◆ 課題の指示
下の抜粋本文の内容を、二文で要約してください。

◆ 抜粋本文

+===+

N響メンバーによる室内楽

左より:山口裕之/宇根京子/飛澤浩人/川崎和憲/藤村俊介

 東京春祭に出演の定番団体のひとつが、元NHK交響楽団のコンサートマスター、山口裕之を中心とした弦楽四重奏団。すでに東京春祭では7年をかけてベートーヴェン全曲演奏を達成しており、じっくりと熟成してきたアンサンブルは評価が高い。2016年からブラームス作品に取り組んでいて、全3曲を1年1曲ずつ作りこんできた。さらに五重奏曲と、同じく全3曲のシューマンの四重奏曲を1曲ずつ組み合わせて、より重層的にブラームスへの理解が深まるプログラムともなっている。今回はブラームスの情熱と歌心を味わえる四重奏曲第2番と、晩年近くの熟達の書法と若々しい音楽が両立した五重奏曲第2番に、師匠シューマンの四重奏曲第3番。いずれ劣らぬ名作ぞろいだ。

+===+

◆ 与えられた情報
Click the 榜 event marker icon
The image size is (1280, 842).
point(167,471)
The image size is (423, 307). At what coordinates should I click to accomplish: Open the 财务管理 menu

+===+

◆ 完全な解答
元NHK交響楽団コンサートマスターの山口裕之を中心とした弦楽四重奏団は、東京春祭の定番団体で、7年をかけてベートーヴェン全曲演奏を達成し、2016年からはブラームスの四重奏曲全3曲に1年1曲ずつ取り組んでいます。今回はブラームスの四重奏曲第2番と五重奏曲第2番に、師匠シューマンの四重奏曲第3番を組み合わせたプログラムです。